百合コレクション[本]

ガドルフの百合

ガドルフの百合

ちっとも現れない次の町にいらいらしながら、
青く光る柳の葉がブリキに変わったり、曖昧な犬が横切る
“もうすっかり法則がこわれた”場所を旅するガドルフは、
雷雨におそわれて真っ黒な家で雨宿りする。
寄宿舎のような避病院のような建物には、人の気配が
あるようなないような。
窓から覗く白い顔、雷の幻燈に照らされた百合の花を
見つけたガドルフ。


(おれの恋は、いまあの百合の花なのだ。
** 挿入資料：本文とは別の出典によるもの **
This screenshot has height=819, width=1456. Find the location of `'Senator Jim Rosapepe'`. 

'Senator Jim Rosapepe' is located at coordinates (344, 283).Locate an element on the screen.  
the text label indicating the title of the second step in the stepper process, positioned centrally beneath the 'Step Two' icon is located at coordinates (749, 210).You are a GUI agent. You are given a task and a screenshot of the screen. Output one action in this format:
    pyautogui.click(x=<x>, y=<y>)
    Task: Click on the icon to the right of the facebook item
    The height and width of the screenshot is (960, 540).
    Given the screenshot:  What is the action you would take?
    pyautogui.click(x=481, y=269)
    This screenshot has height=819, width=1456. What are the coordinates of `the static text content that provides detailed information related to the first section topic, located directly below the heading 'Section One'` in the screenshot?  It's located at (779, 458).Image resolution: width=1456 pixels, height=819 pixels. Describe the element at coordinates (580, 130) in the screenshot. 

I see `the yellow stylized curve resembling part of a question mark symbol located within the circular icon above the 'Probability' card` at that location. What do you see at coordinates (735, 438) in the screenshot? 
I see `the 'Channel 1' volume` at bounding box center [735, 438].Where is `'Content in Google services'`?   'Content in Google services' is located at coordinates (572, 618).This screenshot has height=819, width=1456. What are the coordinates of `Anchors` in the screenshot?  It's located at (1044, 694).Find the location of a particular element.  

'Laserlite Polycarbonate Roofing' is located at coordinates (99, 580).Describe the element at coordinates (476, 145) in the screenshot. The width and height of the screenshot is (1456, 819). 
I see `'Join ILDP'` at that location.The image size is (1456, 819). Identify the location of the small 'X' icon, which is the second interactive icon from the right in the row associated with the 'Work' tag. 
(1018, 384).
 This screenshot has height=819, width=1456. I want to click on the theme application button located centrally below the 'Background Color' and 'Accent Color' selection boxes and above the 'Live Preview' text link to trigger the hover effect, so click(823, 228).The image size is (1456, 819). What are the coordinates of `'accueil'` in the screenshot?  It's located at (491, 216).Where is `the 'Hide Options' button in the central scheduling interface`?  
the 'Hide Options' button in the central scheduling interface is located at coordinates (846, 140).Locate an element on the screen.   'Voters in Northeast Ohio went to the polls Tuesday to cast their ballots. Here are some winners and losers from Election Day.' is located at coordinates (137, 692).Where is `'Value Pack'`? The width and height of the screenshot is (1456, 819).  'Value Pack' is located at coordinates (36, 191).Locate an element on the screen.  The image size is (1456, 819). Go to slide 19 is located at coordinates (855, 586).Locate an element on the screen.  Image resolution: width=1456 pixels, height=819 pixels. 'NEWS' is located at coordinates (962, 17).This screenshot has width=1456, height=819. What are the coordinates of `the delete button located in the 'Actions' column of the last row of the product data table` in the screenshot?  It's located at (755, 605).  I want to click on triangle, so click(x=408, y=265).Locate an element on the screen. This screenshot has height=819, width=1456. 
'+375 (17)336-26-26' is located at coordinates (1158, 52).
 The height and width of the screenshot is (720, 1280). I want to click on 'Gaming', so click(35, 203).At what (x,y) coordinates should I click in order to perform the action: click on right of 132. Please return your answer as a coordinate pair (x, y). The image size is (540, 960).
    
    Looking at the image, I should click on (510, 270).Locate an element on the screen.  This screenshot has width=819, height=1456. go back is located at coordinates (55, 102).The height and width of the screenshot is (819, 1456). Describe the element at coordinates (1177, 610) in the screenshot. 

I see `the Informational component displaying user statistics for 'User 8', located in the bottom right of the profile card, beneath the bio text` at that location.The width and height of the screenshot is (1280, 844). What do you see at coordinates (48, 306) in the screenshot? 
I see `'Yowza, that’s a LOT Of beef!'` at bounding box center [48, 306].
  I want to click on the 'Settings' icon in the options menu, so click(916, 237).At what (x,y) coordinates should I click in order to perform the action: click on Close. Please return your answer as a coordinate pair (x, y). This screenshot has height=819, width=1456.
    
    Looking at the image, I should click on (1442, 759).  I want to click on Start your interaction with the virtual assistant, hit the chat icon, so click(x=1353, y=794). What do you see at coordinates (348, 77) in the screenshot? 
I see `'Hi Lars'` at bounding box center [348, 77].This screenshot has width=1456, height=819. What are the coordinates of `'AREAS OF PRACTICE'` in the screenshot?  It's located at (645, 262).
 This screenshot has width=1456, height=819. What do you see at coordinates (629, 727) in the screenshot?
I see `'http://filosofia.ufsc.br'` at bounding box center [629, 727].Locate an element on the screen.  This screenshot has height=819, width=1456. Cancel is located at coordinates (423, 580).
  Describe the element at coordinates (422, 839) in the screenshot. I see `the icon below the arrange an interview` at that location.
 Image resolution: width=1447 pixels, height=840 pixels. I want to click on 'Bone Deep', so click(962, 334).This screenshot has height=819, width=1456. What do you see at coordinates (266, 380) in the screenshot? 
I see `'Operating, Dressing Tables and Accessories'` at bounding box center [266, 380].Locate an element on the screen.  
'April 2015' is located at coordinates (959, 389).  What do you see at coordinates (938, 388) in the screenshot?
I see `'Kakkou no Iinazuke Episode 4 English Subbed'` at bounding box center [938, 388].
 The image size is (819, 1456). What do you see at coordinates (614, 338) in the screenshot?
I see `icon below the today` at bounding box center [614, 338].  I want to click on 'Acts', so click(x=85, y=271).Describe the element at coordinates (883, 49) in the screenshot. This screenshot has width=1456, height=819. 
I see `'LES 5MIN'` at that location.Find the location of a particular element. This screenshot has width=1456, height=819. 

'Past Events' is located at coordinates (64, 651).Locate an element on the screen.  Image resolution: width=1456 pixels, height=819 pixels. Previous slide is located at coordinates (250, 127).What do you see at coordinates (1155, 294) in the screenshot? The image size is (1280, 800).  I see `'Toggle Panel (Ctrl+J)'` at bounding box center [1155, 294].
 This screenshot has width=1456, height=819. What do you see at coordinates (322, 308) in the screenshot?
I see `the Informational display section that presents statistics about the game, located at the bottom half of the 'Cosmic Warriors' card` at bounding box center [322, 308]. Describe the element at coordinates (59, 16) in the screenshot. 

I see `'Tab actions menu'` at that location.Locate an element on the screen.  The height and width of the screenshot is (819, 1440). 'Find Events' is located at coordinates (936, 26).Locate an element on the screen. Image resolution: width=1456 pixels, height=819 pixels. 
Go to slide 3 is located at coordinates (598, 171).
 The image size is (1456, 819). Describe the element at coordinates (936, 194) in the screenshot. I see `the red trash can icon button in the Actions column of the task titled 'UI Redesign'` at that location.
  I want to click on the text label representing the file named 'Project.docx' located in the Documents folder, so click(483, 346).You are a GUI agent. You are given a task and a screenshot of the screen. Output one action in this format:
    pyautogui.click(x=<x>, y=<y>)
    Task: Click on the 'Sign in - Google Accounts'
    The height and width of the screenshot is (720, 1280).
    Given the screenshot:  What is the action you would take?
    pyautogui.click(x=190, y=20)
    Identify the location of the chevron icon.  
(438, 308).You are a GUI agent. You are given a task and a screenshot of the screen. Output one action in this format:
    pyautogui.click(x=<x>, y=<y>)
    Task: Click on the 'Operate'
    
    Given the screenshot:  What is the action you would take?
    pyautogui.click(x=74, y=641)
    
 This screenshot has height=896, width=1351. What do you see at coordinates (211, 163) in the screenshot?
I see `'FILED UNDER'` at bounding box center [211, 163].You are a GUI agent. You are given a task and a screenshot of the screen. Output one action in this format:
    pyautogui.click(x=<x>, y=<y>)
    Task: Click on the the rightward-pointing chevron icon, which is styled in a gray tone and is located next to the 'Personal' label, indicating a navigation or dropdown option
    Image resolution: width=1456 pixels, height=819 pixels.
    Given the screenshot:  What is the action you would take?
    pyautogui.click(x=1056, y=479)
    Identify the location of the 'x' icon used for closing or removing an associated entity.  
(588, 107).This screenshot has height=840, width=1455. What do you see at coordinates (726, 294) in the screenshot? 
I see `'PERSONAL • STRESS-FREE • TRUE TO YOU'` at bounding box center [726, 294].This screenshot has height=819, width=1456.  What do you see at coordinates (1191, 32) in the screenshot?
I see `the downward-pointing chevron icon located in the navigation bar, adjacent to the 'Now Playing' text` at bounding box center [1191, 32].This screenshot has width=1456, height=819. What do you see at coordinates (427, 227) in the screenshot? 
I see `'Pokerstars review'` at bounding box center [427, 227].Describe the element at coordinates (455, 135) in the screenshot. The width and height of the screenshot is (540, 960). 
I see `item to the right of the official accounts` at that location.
いまあの百合の花なのだ。
砕けるなよ。)


音と色と光といらだちと、唐突な恋と。
雨と黄昏が見せた黒い闇の中に浮かび上がる書割のような
百合の印象がおもしろい。


夢十夜」の第一夜でも百合の花がでてきた。

夢十夜 他二篇 (岩波文庫)

夢十夜 他二篇 (岩波文庫)

「百年、私の墓の傍(そば)に坐って待っていて下さい。
きっと逢いに来ますから」と言い残して死んだ女に言われたとおり
真珠貝で穴を掘って女を埋め、星の破片を墓標にして、日がのぼり
おちていくのを数える男。いく日すぎたかわからなくなった頃、
石の下から青い茎がのびて蕾が真っ白い花弁を開く。
百合に接吻する男は、すでに百年たっていたことに気づく。

こちらはやわらかく匂いたつ百合の花だった。